Segment Start: Given data

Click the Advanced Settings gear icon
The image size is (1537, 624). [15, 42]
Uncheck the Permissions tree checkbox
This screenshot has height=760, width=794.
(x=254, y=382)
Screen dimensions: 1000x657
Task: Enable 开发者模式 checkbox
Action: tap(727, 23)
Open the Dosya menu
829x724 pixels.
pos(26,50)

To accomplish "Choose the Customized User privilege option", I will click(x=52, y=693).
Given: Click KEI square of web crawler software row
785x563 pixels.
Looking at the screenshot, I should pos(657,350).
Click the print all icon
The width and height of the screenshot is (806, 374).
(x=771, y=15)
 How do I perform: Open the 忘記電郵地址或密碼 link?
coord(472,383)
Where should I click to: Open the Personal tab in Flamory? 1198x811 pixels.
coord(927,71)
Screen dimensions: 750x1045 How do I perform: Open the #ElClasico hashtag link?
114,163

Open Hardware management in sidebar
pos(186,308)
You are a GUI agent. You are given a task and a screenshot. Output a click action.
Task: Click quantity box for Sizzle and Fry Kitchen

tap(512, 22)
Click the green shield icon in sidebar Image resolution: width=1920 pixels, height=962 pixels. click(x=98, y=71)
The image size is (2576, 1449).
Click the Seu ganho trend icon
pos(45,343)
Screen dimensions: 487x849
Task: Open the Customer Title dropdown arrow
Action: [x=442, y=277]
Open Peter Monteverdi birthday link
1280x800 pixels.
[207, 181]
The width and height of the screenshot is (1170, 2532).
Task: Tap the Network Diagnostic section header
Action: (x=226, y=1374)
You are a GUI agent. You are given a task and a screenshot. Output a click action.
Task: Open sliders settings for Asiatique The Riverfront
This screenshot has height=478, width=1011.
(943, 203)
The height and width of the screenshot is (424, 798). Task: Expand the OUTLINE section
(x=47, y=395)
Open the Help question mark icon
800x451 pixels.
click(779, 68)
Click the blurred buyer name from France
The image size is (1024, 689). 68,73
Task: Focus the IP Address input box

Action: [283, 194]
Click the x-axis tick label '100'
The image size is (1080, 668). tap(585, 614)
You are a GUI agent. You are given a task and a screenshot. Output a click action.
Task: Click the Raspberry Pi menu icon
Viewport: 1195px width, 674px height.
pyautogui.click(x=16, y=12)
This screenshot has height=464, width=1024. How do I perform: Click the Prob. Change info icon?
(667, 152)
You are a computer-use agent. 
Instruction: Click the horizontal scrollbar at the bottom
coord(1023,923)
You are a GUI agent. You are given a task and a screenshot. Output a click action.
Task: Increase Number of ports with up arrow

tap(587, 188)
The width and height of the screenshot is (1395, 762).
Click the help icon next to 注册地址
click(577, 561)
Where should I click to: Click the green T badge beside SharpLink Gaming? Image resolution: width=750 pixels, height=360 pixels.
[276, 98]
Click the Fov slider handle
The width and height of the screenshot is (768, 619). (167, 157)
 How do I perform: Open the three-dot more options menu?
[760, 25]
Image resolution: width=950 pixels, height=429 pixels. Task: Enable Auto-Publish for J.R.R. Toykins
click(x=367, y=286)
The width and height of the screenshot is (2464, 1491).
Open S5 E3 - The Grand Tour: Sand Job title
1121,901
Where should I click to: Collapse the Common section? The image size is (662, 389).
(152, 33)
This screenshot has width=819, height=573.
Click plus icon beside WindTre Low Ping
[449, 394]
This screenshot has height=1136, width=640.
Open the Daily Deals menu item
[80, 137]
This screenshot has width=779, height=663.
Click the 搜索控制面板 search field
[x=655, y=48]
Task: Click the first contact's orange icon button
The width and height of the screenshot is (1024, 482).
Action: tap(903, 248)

Segment End: Given data

● **What to work on**
The listing above has to be written out again in full, exactly as shown.

● **Answer to the exercise**
Click the Advanced Settings gear icon
The image size is (1537, 624). [15, 42]
Uncheck the Permissions tree checkbox
This screenshot has height=760, width=794.
(x=254, y=382)
Screen dimensions: 1000x657
Task: Enable 开发者模式 checkbox
Action: tap(727, 23)
Open the Dosya menu
829x724 pixels.
pos(26,50)

To accomplish "Choose the Customized User privilege option", I will click(x=52, y=693).
Given: Click KEI square of web crawler software row
785x563 pixels.
Looking at the screenshot, I should pos(657,350).
Click the print all icon
The width and height of the screenshot is (806, 374).
(x=771, y=15)
 How do I perform: Open the 忘記電郵地址或密碼 link?
coord(472,383)
Where should I click to: Open the Personal tab in Flamory? 1198x811 pixels.
coord(927,71)
Screen dimensions: 750x1045 How do I perform: Open the #ElClasico hashtag link?
114,163

Open Hardware management in sidebar
pos(186,308)
You are a GUI agent. You are given a task and a screenshot. Output a click action.
Task: Click quantity box for Sizzle and Fry Kitchen

tap(512, 22)
Click the green shield icon in sidebar Image resolution: width=1920 pixels, height=962 pixels. click(x=98, y=71)
The image size is (2576, 1449).
Click the Seu ganho trend icon
pos(45,343)
Screen dimensions: 487x849
Task: Open the Customer Title dropdown arrow
Action: [x=442, y=277]
Open Peter Monteverdi birthday link
1280x800 pixels.
[207, 181]
The width and height of the screenshot is (1170, 2532).
Task: Tap the Network Diagnostic section header
Action: (x=226, y=1374)
You are a GUI agent. You are given a task and a screenshot. Output a click action.
Task: Open sliders settings for Asiatique The Riverfront
This screenshot has height=478, width=1011.
(943, 203)
The height and width of the screenshot is (424, 798). Task: Expand the OUTLINE section
(x=47, y=395)
Open the Help question mark icon
800x451 pixels.
click(779, 68)
Click the blurred buyer name from France
The image size is (1024, 689). 68,73
Task: Focus the IP Address input box

Action: [283, 194]
Click the x-axis tick label '100'
The image size is (1080, 668). tap(585, 614)
You are a GUI agent. You are given a task and a screenshot. Output a click action.
Task: Click the Raspberry Pi menu icon
Viewport: 1195px width, 674px height.
pyautogui.click(x=16, y=12)
This screenshot has height=464, width=1024. How do I perform: Click the Prob. Change info icon?
(667, 152)
You are a computer-use agent. 
Instruction: Click the horizontal scrollbar at the bottom
coord(1023,923)
You are a GUI agent. You are given a task and a screenshot. Output a click action.
Task: Increase Number of ports with up arrow

tap(587, 188)
The width and height of the screenshot is (1395, 762).
Click the help icon next to 注册地址
click(577, 561)
Where should I click to: Click the green T badge beside SharpLink Gaming? Image resolution: width=750 pixels, height=360 pixels.
[276, 98]
Click the Fov slider handle
The width and height of the screenshot is (768, 619). (167, 157)
 How do I perform: Open the three-dot more options menu?
[760, 25]
Image resolution: width=950 pixels, height=429 pixels. Task: Enable Auto-Publish for J.R.R. Toykins
click(x=367, y=286)
The width and height of the screenshot is (2464, 1491).
Open S5 E3 - The Grand Tour: Sand Job title
1121,901
Where should I click to: Collapse the Common section? The image size is (662, 389).
(152, 33)
This screenshot has width=819, height=573.
Click plus icon beside WindTre Low Ping
[449, 394]
This screenshot has height=1136, width=640.
Open the Daily Deals menu item
[80, 137]
This screenshot has width=779, height=663.
Click the 搜索控制面板 search field
[x=655, y=48]
Task: Click the first contact's orange icon button
The width and height of the screenshot is (1024, 482).
Action: tap(903, 248)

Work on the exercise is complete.